For this exercise, repeat every line of the material exactly.

== DATA LISTING ==

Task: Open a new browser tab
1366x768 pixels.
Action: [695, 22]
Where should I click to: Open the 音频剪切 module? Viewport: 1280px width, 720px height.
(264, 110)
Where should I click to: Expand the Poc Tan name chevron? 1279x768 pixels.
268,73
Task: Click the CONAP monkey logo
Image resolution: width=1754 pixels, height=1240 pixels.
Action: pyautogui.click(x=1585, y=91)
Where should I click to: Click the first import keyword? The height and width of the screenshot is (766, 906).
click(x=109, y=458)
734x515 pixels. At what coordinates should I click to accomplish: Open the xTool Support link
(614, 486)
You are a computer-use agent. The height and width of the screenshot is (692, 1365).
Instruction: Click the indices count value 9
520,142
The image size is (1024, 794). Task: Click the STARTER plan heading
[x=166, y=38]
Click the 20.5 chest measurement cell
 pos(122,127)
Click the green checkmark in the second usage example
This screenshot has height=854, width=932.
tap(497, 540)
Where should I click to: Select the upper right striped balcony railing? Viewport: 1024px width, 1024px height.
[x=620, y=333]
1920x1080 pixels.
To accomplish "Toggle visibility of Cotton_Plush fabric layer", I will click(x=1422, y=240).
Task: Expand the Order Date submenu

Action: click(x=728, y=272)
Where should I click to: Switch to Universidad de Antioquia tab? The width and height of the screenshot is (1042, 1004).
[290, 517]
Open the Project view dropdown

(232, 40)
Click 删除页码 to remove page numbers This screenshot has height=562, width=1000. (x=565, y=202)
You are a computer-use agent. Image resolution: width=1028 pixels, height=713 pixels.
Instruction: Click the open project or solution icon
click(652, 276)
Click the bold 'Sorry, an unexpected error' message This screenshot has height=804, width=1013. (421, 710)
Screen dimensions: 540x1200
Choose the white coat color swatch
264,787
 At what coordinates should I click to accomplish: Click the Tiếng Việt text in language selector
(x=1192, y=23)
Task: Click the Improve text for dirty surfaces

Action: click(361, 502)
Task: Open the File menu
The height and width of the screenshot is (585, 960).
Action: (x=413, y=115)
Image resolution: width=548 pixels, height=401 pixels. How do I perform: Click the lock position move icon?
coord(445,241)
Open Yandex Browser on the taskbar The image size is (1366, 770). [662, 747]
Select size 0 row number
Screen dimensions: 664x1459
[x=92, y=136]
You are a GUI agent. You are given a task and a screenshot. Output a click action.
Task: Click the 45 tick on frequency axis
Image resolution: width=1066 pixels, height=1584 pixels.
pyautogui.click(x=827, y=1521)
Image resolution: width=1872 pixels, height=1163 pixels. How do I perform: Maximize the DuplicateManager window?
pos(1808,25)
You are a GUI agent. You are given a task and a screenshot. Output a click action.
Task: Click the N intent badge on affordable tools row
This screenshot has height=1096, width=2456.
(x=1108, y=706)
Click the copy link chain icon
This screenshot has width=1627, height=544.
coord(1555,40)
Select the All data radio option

===

## EXPECTED OUTPUT
Task: Open a new browser tab
1366x768 pixels.
Action: [695, 22]
Where should I click to: Open the 音频剪切 module? Viewport: 1280px width, 720px height.
(264, 110)
Where should I click to: Expand the Poc Tan name chevron? 1279x768 pixels.
268,73
Task: Click the CONAP monkey logo
Image resolution: width=1754 pixels, height=1240 pixels.
Action: pyautogui.click(x=1585, y=91)
Where should I click to: Click the first import keyword? The height and width of the screenshot is (766, 906).
click(x=109, y=458)
734x515 pixels. At what coordinates should I click to accomplish: Open the xTool Support link
(614, 486)
You are a computer-use agent. The height and width of the screenshot is (692, 1365).
Instruction: Click the indices count value 9
520,142
The image size is (1024, 794). Task: Click the STARTER plan heading
[x=166, y=38]
Click the 20.5 chest measurement cell
 pos(122,127)
Click the green checkmark in the second usage example
This screenshot has height=854, width=932.
tap(497, 540)
Where should I click to: Select the upper right striped balcony railing? Viewport: 1024px width, 1024px height.
[x=620, y=333]
1920x1080 pixels.
To accomplish "Toggle visibility of Cotton_Plush fabric layer", I will click(x=1422, y=240).
Task: Expand the Order Date submenu

Action: click(x=728, y=272)
Where should I click to: Switch to Universidad de Antioquia tab? The width and height of the screenshot is (1042, 1004).
[290, 517]
Open the Project view dropdown

(232, 40)
Click 删除页码 to remove page numbers This screenshot has height=562, width=1000. (x=565, y=202)
You are a computer-use agent. Image resolution: width=1028 pixels, height=713 pixels.
Instruction: Click the open project or solution icon
click(652, 276)
Click the bold 'Sorry, an unexpected error' message This screenshot has height=804, width=1013. (421, 710)
Screen dimensions: 540x1200
Choose the white coat color swatch
264,787
 At what coordinates should I click to accomplish: Click the Tiếng Việt text in language selector
(x=1192, y=23)
Task: Click the Improve text for dirty surfaces

Action: click(361, 502)
Task: Open the File menu
The height and width of the screenshot is (585, 960).
Action: (x=413, y=115)
Image resolution: width=548 pixels, height=401 pixels. How do I perform: Click the lock position move icon?
coord(445,241)
Open Yandex Browser on the taskbar The image size is (1366, 770). [662, 747]
Select size 0 row number
Screen dimensions: 664x1459
[x=92, y=136]
You are a GUI agent. You are given a task and a screenshot. Output a click action.
Task: Click the 45 tick on frequency axis
Image resolution: width=1066 pixels, height=1584 pixels.
pyautogui.click(x=827, y=1521)
Image resolution: width=1872 pixels, height=1163 pixels. How do I perform: Maximize the DuplicateManager window?
pos(1808,25)
You are a GUI agent. You are given a task and a screenshot. Output a click action.
Task: Click the N intent badge on affordable tools row
This screenshot has height=1096, width=2456.
(x=1108, y=706)
Click the copy link chain icon
This screenshot has width=1627, height=544.
coord(1555,40)
Select the All data radio option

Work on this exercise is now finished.